As the report notes, Turkey has recently been an important and helpful ally in many ways, and the U.S. would be smart to deepen the relationship across all sectors of government and the bureaucracy. Either Steven Cook or Steve Hadley (don’t remember which) observed that relations have traditionally been based on defense and military issues but that this is changing and is part of a natural evolution. I actually wonder if defense issues are going to become even more important in the years ahead while the relationship’s foundation broadens. Aaron Stein pointed out to me yesterday that there is a split in NATO over hosting U.S. nuclear weapons, with Turkey and Italy agreeing with the U.S. on keeping nuclear-armed aircraft on their soil and Germany, Belgium, and the Netherlands wanting them gone sometime during the next decade. This makes Turkey an even more valuable defense ally than it already is, and makes me wonder whether the combination of the differences within NATO over its future and the fact that Turkey already has the largest military in Europe means that there will be an eventual shift away from U.S. reliance on NATO and more of an ad hoc coalition between the U.S., Turkey, Britain, and other countries. No matter what happens, a real partnership with Turkey is unquestionably in U.S. interests and will only be beneficial since it makes lots of sense to closely align ourselves with the dominant growing power in the region.

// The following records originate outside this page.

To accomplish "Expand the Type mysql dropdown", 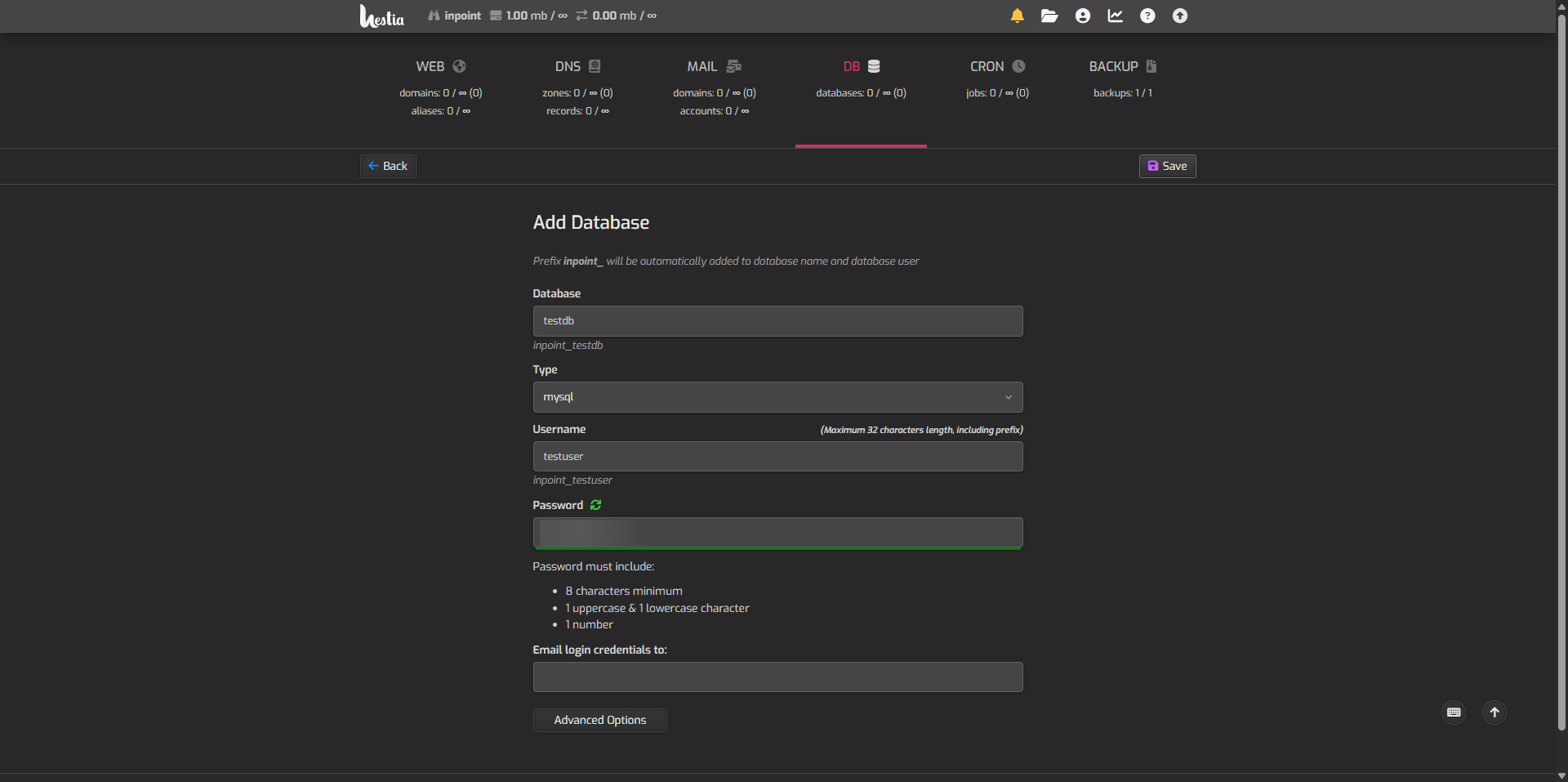I will [777, 397].
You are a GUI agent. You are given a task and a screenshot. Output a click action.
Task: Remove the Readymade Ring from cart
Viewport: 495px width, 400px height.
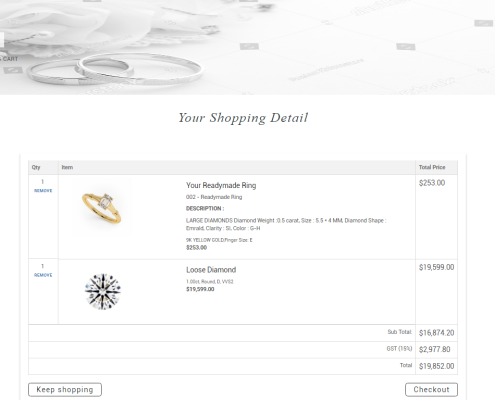[43, 191]
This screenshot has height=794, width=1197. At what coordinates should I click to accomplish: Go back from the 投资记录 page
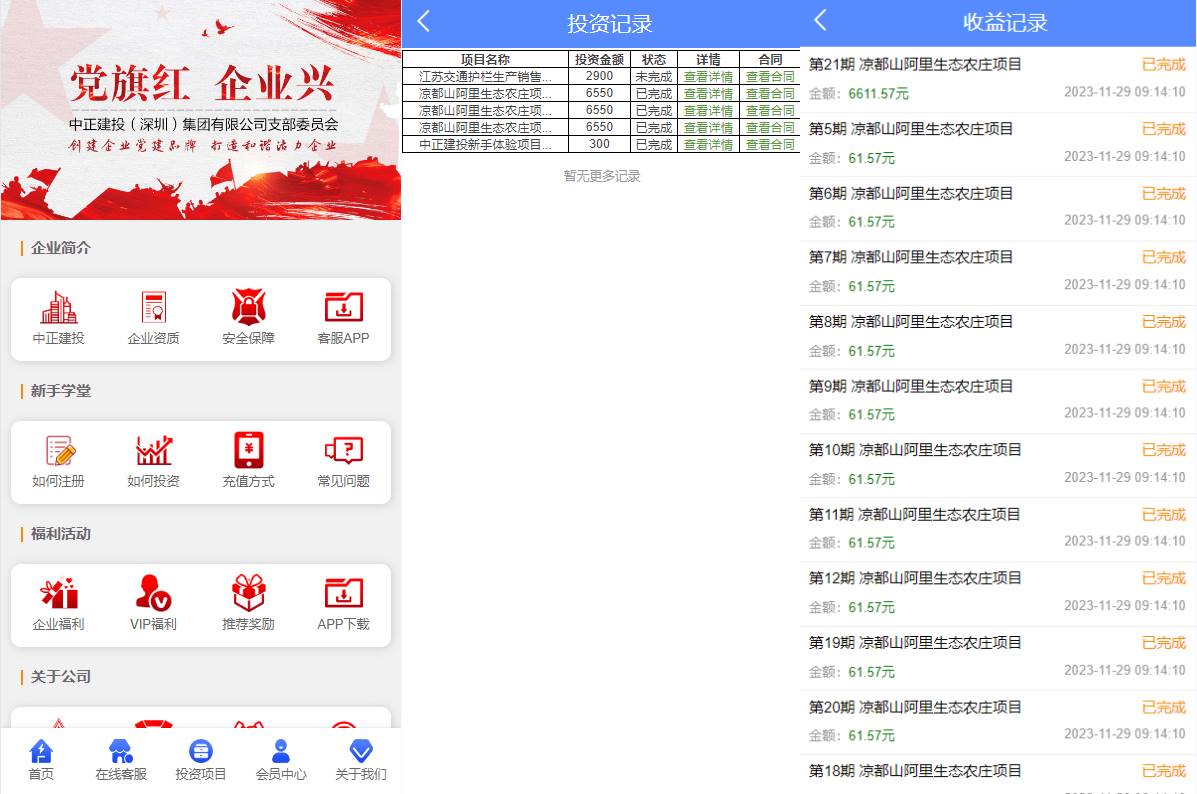click(x=424, y=22)
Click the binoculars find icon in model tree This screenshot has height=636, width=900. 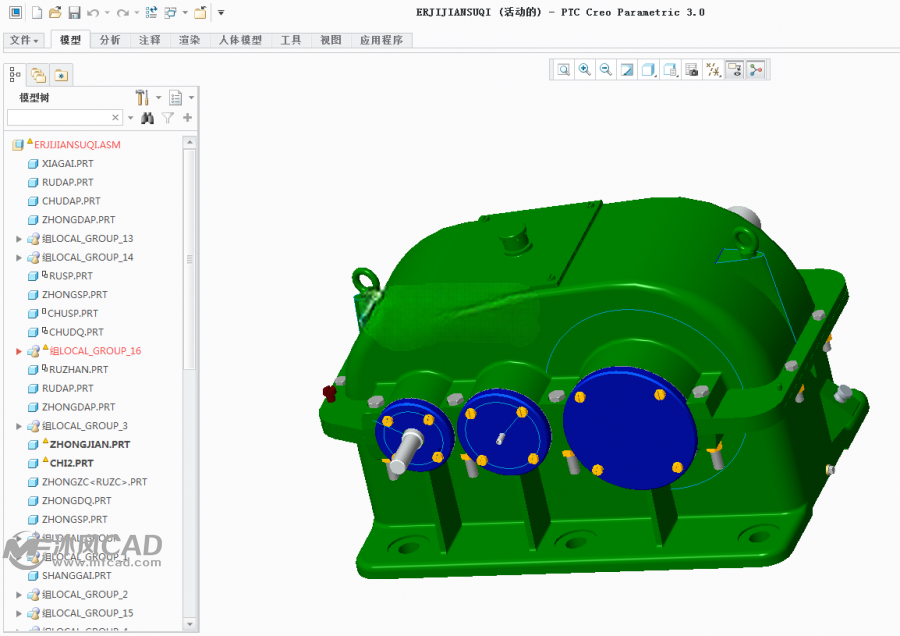[148, 118]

What concerns me is a point made by Albright, when she said that people ask her if its a problem that we are too reliant on picking up the phone and calling Erdoğan whenever we need something, and her response to that is that its not and that we should be relying on him even more. On some issues our interests with Turkey align perfectly but on others they don’t, and this notion that the U.S. should be depending on Erdoğan to always advance our interests is a dangerous one. Turkey has its own goals for the region and the world, and on issues from Iran to Israel to Sudan its interests might not be in concert with American ones. Turkey is also madly casting around for ways to solve its growing energy consumption problem and this inevitably leads it to look to Russia, and tighter ties between Turkey and Russia are not necessarily a good thing for the U.S. given recent Russian intransigence on a number of issues and the return of Putin as president. All of this is perfectly understandable on Turkey’s part, but it means that leaning on Erdoğan and Turkey to solve all of our problems has the potential to seriously backfire. Albright’s stance on this appears to be more extreme than that laid out in the task force report, but the report does suggest that better lines of communication might have averted the spat over the Turkey-Brazil-Iran nuclear fuel deal, whereas I am not so sure that is the case. Aligning more closely with Turkey is smart, but farming out parts of our regional policy in the Middle East to Ankara is not.

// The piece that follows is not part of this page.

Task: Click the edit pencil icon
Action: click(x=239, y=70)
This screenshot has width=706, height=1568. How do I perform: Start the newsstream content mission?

There is also the fact that Turkey has been displaying some worrying authoritarian tendencies which the report does not at all downplay or whitewash, but that might throw a wrench into developing a genuine partnership. One of the reasons that it has become easy to view Turkey as a real ally is because of its democratic status, but it hints of cynicism to continue deepening the relationship on all levels and relying on the friendship between President Obama and PM Erdoğan while Turkey continues to imprison journalists and even members of parliament at an alarming rate and prosecute officers in trials that have become discredited. It is beginning to cause embarrassing incidents with other countries, and both Erdoğan and Hüseyin Çelik acknowledged yesterday that the February 28 coup prosecutions are beginning to get out of hand, with Çelik worrying aloud about “trouble in the international arena” over the nature of the trials. This suggests that Turkey recognizes that it has a growing public relations problem, although not necessarily that it thinks a solution is required other than speeding up the process. This kind of thing needs to be solved and Turkey needs to move unambiguously in a democratic direction lest it gum up progress on modernizing the U.S.-Turkey relationship.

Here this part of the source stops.